Если соотнести роман Пруста с действительностью Третьей республики, то ограниченность Пруста окажется более чем очевидной. Важнейшие стороны этой действительности, особенно все, что связано с жизнью и борьбой народа, не затронуто или почти не затронуто писателем. К сколько-нибудь широкому охвату современности Пруст, само собой разумеется, никогда не стремился.
В романе очень часто упоминается дело Дрейфуса; наряду с упоминанием в начале романа о недавней франко-прусской войне, а в конце романа — о мировой войне 1914–1918 годов и о революции в России, [68] — это ориентиры, позволяющие представить, когда же происходит то, о чем идет речь в книге. Но дело Дрейфуса впервые упоминается в связи с рассуждениями о переменах в светских салонах, как иллюстрация этих перемен — походя, попутно. «Когда я стал бывать у г-жи Сван, дело Дрейфуса еще не разразилось», — пишет Пруст. Таким образом, не дело Дрейфуса отмечается как веха в жизни, но тот момент, когда, наконец, Жильберта пригласила героя к себе домой. Затем дело Дрейфуса всплывает много раз, но чаще всего случайно, как событие, касающееся скорее других людей, и даже когда речь о нем заходит, рассказчик может перевести беседу на другие темы, «более его интересовавшие» (например, о военном искусстве). Правда, он и сам иногда заговаривает о Деле, но с каким-то отстранением, при котором даже нелегко понять, что он дрейфусар (в «Жане Сантейле» было иначе): чувствуется, что даже это второстепенно для героя, который рядом со строчкой о деле Дрейфуса поставит целую поэму о смерти бабушки.

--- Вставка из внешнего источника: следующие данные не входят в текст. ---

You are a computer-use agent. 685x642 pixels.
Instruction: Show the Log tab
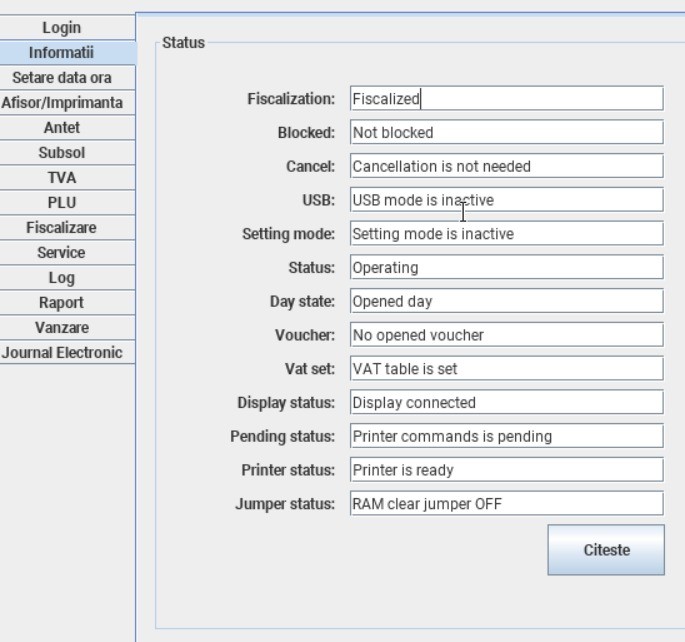67,278
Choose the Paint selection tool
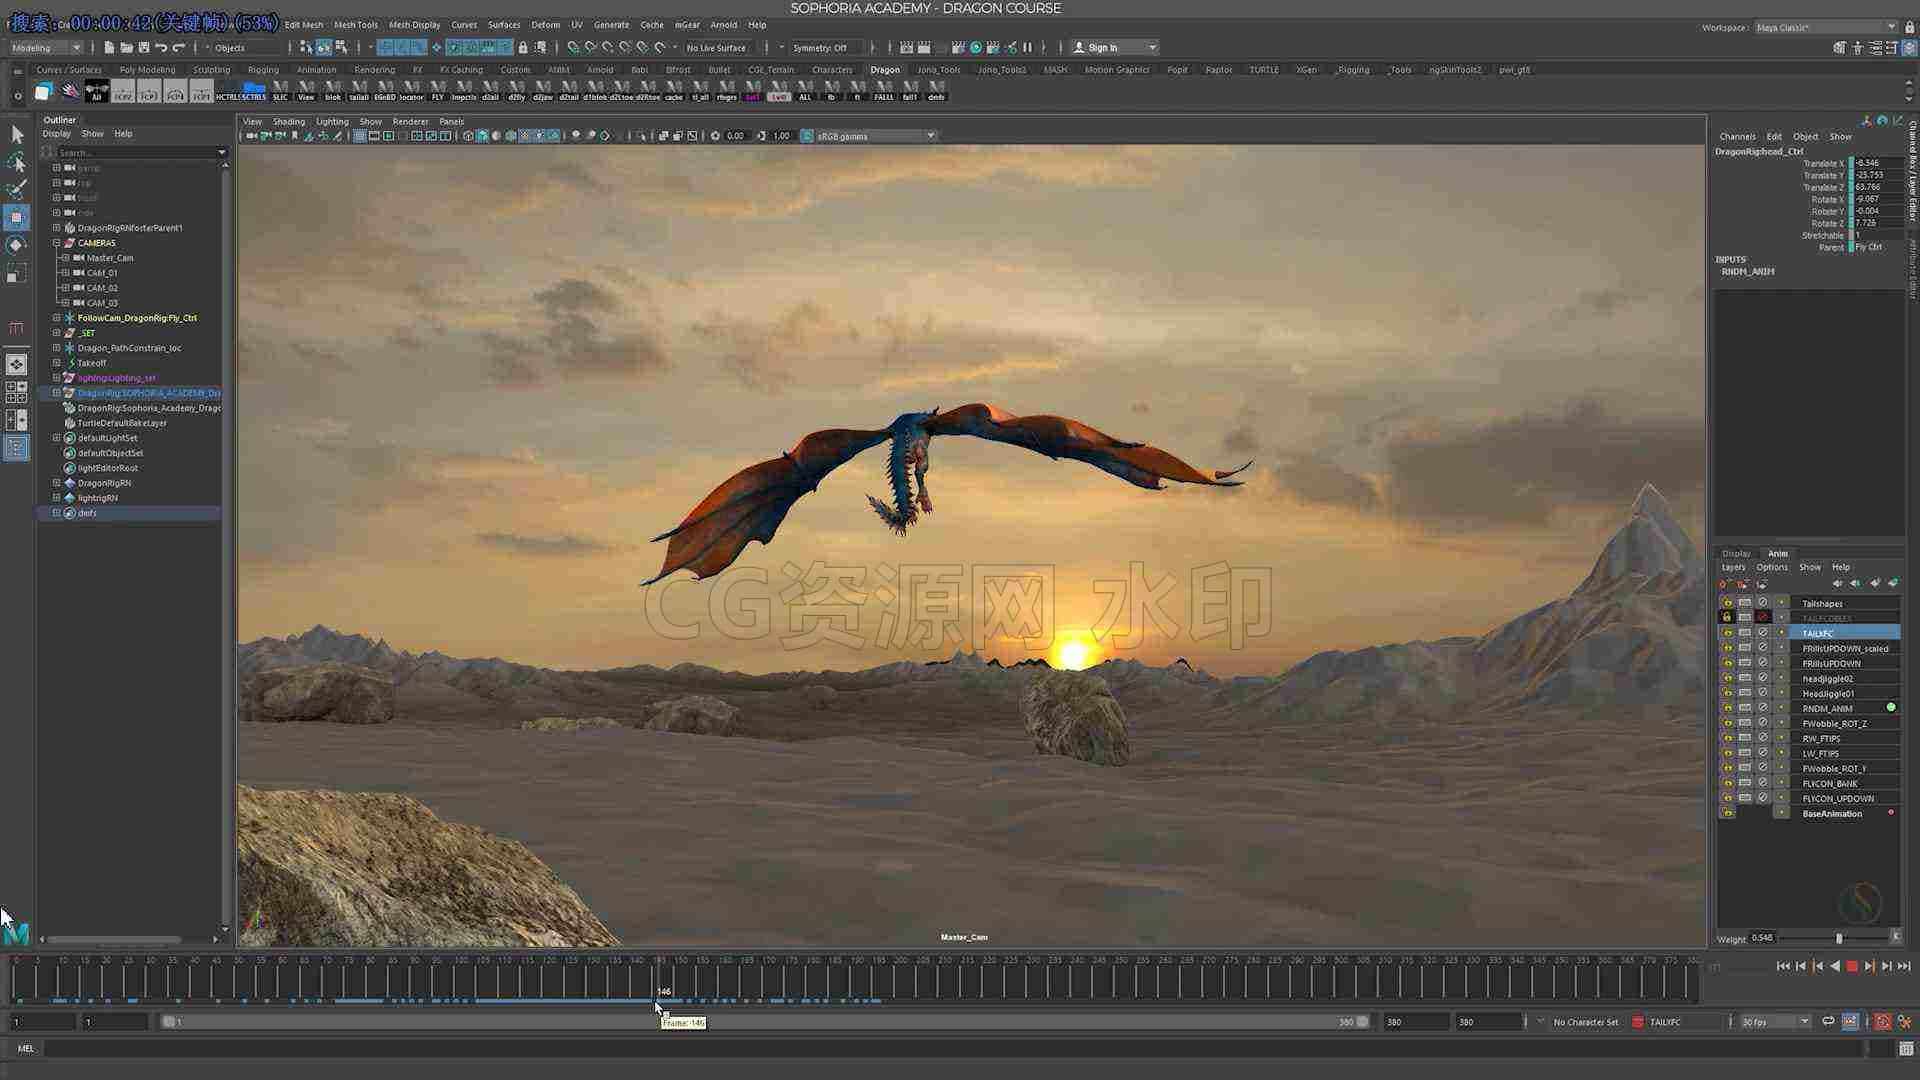Image resolution: width=1920 pixels, height=1080 pixels. coord(17,190)
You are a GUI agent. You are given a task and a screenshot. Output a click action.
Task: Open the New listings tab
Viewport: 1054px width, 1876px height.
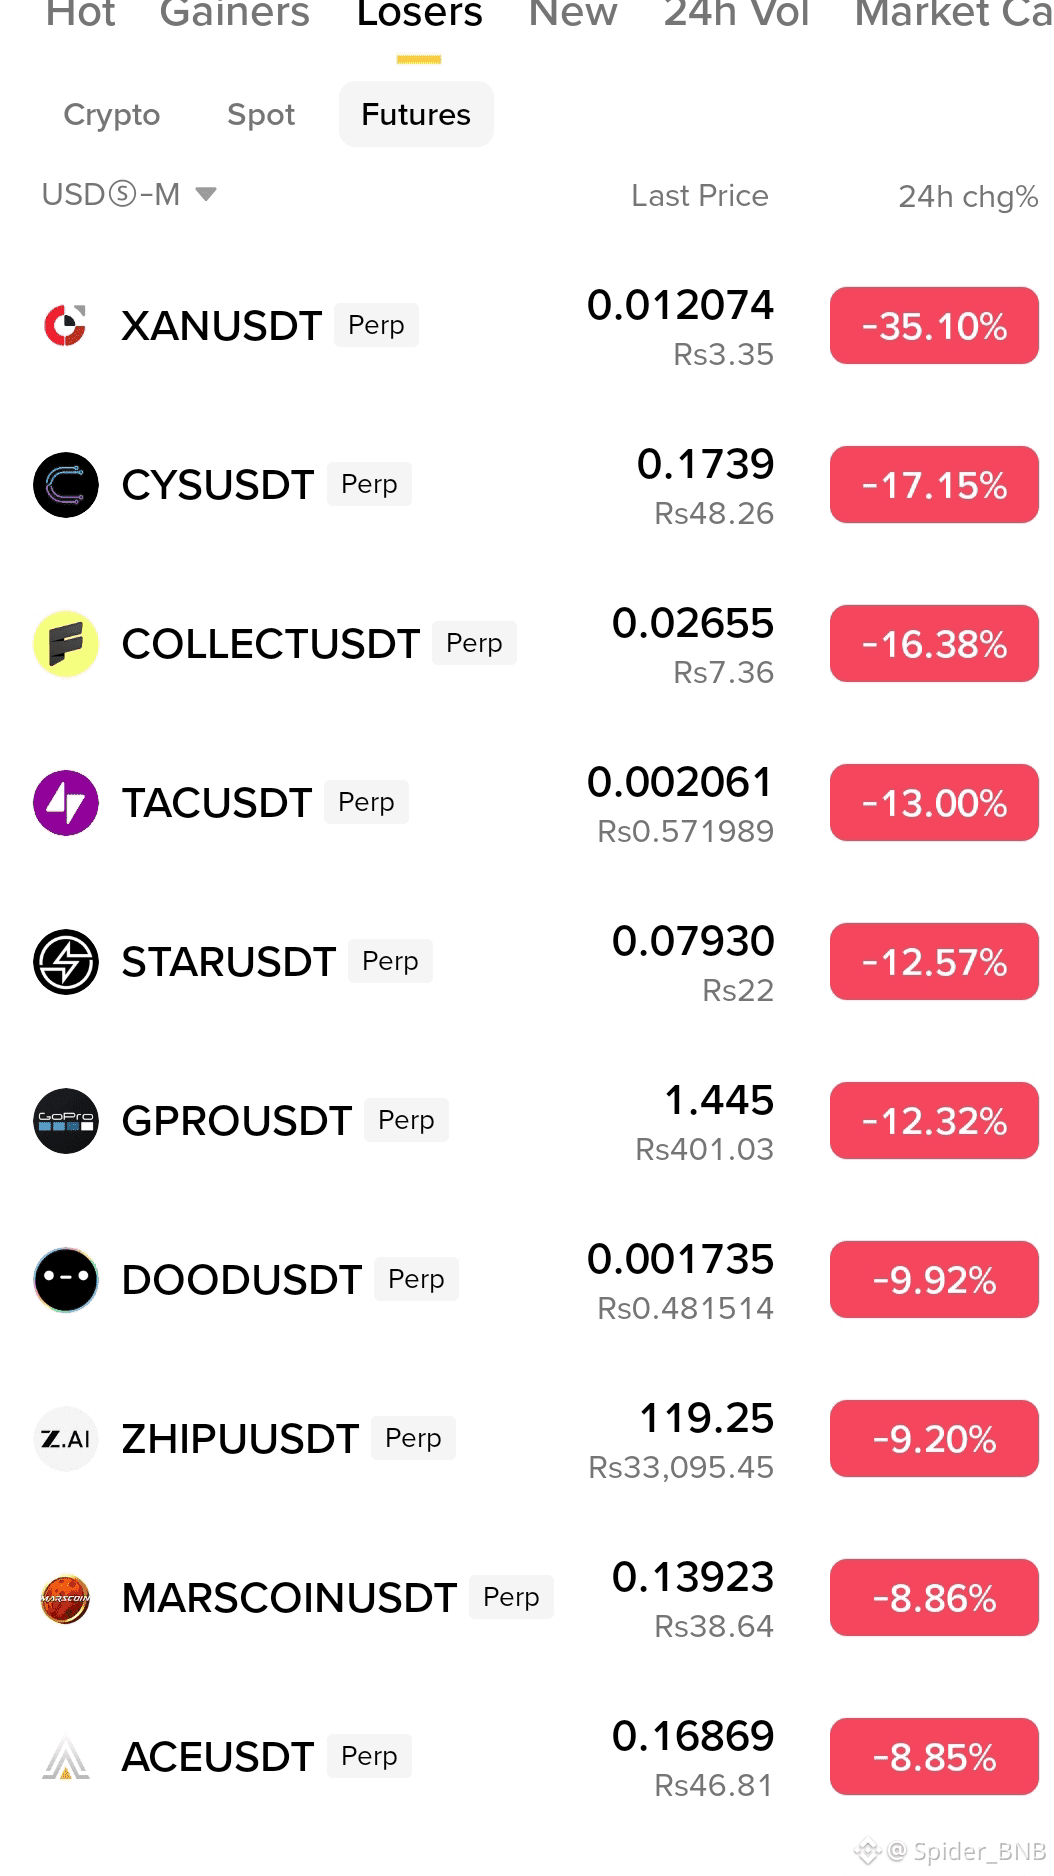[573, 14]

Пруст последователен в проведении своей мысли о том, что светская жизнь содержит в себе отдаленное и смутное отражение всех событий («политических кризисов, интереса к идейному театру, потом к импрессионистической живописи, потом к немецкой музыке, сложной, потом к музыке русской и простой, или к социальным идеям, идеям справедливости, религиозной реакции, патриотического взрыва»), столь отдаленное и смутное, что уловить их не просто, они возникают как темы светских бесед, как мотивы, проходящие на заднем плане панорамы. Прямого выхода ко всему этому писатель не ищет — он как бы останавливается на пороге салона и не считает нужным взглянуть за его предел.

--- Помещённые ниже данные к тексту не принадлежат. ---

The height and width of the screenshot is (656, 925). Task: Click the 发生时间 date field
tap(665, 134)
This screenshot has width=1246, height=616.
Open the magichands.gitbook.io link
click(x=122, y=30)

Почти та же картина при изображении войны. Правда, часть романа, где речь идет о войне (в томе «Найденное время»), наиболее исторически конкретизированная. Пруст даже указывает даты, чего всегда избегал. Он констатирует перемены, в том числе некоторые существенные черточки. Пишет он об охватившей общество националистической заразе и подмечает, что немало недавних дрейфусаров превратилось в надежную опору генералов и мечтают расстреливать всех подряд. Описывается Париж под угрозой бомбардировок и разрушения. Война приносит с собой такие неприятности, которые вынуждают рассказчика ощутить эту реальность более чем какую-либо другую, вынуждают обойтись без того субъективистского тумана, которым Пруст пытался обволакивать внешний мир. Грубо и прямо напоминает о себе эта реальность, например, фактом гибели друга рассказчика, де Сен-Лу, человека «из наиболее интеллигентных», гуманиста и социалиста (на свой манер), свободного от какого бы то ни было националистического предрассудка. Но даже такие трагические и недвусмысленные события не заостряют социального чувства рассказчика. Узнав о гибели друга, он думает не о войне, не о причинах, ее породивших. «Закон» гибели де Сен-Лу он видит в том, что «дети, рожденные родителями, которые умерли очень старыми или очень молодыми, обычно гибнут в том же возрасте», а также в «особенностях характера» героя!